### EXTRACTED ENTRIES

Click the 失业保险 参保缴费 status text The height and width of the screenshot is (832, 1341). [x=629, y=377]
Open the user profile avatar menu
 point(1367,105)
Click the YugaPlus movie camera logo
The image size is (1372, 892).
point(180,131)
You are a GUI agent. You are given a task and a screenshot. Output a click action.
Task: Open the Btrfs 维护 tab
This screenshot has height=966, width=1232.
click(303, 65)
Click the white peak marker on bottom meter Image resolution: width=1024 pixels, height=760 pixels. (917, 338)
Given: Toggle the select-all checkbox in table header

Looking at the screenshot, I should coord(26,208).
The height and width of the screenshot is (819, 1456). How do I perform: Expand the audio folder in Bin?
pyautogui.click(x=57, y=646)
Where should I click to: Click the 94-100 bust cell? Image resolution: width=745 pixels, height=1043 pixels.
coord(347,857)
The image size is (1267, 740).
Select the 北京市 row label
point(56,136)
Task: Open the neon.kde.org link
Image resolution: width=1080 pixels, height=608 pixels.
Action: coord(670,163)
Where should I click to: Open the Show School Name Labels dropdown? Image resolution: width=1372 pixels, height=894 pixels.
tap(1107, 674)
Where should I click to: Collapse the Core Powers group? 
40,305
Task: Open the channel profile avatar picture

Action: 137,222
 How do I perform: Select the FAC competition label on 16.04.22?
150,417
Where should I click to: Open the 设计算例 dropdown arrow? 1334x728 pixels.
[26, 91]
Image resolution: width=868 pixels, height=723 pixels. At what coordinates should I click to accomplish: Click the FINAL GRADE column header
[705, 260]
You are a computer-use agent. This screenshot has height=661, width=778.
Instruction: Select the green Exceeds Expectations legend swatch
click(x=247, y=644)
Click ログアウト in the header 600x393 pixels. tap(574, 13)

######

## WHAT IS ASKED
Can you turn the records above into a Markdown table with the columns Row and Line, giving each line its own numbered row and leaving out blank lines?

## OUTPUT OF THE TASK
| Row | Line |
|---|---|
| 1 | Click the 失业保险 参保缴费 status text The height and width of the screenshot is (832, 1341). [x=629, y=377] |
| 2 | Open the user profile avatar menu |
| 3 |  point(1367,105) |
| 4 | Click the YugaPlus movie camera logo |
| 5 | The image size is (1372, 892). |
| 6 | point(180,131) |
| 7 | You are a GUI agent. You are given a task and a screenshot. Output a click action. |
| 8 | Task: Open the Btrfs 维护 tab |
| 9 | This screenshot has height=966, width=1232. |
| 10 | click(303, 65) |
| 11 | Click the white peak marker on bottom meter Image resolution: width=1024 pixels, height=760 pixels. (917, 338) |
| 12 | Given: Toggle the select-all checkbox in table header |
| 13 | Looking at the screenshot, I should coord(26,208). |
| 14 | The height and width of the screenshot is (819, 1456). How do I perform: Expand the audio folder in Bin? |
| 15 | pyautogui.click(x=57, y=646) |
| 16 | Where should I click to: Click the 94-100 bust cell? Image resolution: width=745 pixels, height=1043 pixels. |
| 17 | coord(347,857) |
| 18 | The image size is (1267, 740). |
| 19 | Select the 北京市 row label |
| 20 | point(56,136) |
| 21 | Task: Open the neon.kde.org link |
| 22 | Image resolution: width=1080 pixels, height=608 pixels. |
| 23 | Action: coord(670,163) |
| 24 | Where should I click to: Open the Show School Name Labels dropdown? Image resolution: width=1372 pixels, height=894 pixels. |
| 25 | tap(1107, 674) |
| 26 | Where should I click to: Collapse the Core Powers group?  |
| 27 | 40,305 |
| 28 | Task: Open the channel profile avatar picture |
| 29 | Action: 137,222 |
| 30 |  How do I perform: Select the FAC competition label on 16.04.22? |
| 31 | 150,417 |
| 32 | Where should I click to: Open the 设计算例 dropdown arrow? 1334x728 pixels. |
| 33 | [26, 91] |
| 34 | Image resolution: width=868 pixels, height=723 pixels. At what coordinates should I click to accomplish: Click the FINAL GRADE column header |
| 35 | [705, 260] |
| 36 | You are a computer-use agent. This screenshot has height=661, width=778. |
| 37 | Instruction: Select the green Exceeds Expectations legend swatch |
| 38 | click(x=247, y=644) |
| 39 | Click ログアウト in the header 600x393 pixels. tap(574, 13) |